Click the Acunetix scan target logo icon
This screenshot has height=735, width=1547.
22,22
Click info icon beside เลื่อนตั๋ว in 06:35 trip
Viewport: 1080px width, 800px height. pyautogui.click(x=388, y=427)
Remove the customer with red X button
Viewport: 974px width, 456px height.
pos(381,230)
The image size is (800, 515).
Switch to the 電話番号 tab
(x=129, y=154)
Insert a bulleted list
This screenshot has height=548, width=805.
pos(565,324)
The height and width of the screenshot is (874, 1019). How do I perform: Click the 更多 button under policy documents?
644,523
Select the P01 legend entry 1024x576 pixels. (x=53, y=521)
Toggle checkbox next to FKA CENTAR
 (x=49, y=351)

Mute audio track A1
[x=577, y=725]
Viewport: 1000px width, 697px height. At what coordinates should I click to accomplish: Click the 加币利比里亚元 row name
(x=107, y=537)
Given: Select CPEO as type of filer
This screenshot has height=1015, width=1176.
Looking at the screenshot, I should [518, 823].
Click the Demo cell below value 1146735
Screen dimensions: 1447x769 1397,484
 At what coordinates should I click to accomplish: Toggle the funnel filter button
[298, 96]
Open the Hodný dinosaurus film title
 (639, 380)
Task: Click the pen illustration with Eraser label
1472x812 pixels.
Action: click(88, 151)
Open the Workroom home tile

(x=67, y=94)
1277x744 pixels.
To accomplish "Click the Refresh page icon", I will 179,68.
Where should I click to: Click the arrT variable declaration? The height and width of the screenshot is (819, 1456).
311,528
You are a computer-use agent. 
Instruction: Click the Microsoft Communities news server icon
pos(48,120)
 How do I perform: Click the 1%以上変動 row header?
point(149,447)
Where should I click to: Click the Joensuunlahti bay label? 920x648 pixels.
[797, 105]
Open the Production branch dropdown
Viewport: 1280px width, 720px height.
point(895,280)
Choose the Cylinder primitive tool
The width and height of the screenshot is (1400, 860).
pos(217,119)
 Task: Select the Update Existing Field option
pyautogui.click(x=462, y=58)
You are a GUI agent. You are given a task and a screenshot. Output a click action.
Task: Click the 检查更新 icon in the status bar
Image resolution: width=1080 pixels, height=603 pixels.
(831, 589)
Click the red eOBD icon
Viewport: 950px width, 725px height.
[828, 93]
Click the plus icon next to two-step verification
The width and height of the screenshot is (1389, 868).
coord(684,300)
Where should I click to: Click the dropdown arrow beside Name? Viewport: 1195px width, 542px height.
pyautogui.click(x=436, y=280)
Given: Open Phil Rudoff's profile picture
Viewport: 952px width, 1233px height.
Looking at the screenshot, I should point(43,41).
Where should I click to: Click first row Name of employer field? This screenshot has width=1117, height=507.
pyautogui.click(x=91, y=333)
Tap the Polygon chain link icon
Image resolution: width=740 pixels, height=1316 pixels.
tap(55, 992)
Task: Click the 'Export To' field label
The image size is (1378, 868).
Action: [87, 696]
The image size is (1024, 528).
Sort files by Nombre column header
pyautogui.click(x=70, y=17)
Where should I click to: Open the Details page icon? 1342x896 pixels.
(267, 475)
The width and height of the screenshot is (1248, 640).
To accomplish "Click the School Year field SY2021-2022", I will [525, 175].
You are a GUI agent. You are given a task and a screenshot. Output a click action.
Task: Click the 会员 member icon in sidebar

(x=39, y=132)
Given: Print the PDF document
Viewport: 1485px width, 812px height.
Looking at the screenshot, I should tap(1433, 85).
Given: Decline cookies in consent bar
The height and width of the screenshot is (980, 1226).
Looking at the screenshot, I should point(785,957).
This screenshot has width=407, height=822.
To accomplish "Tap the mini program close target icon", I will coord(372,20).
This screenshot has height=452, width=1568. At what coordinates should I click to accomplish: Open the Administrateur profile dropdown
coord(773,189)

# # # #

> **Exercise**:
Considering only the material above, set down every line from the one with "Viewport: 952px width, 1233px height." to the one with "Given: Decline cookies in consent bar", inclusive, exactly as written.

> **Exercise answer**:
Viewport: 952px width, 1233px height.
Looking at the screenshot, I should point(43,41).
Where should I click to: Click first row Name of employer field? This screenshot has width=1117, height=507.
pyautogui.click(x=91, y=333)
Tap the Polygon chain link icon
Image resolution: width=740 pixels, height=1316 pixels.
tap(55, 992)
Task: Click the 'Export To' field label
The image size is (1378, 868).
Action: [87, 696]
The image size is (1024, 528).
Sort files by Nombre column header
pyautogui.click(x=70, y=17)
Where should I click to: Open the Details page icon? 1342x896 pixels.
(267, 475)
The width and height of the screenshot is (1248, 640).
To accomplish "Click the School Year field SY2021-2022", I will [525, 175].
You are a GUI agent. You are given a task and a screenshot. Output a click action.
Task: Click the 会员 member icon in sidebar

(x=39, y=132)
Given: Print the PDF document
Viewport: 1485px width, 812px height.
Looking at the screenshot, I should tap(1433, 85).
Given: Decline cookies in consent bar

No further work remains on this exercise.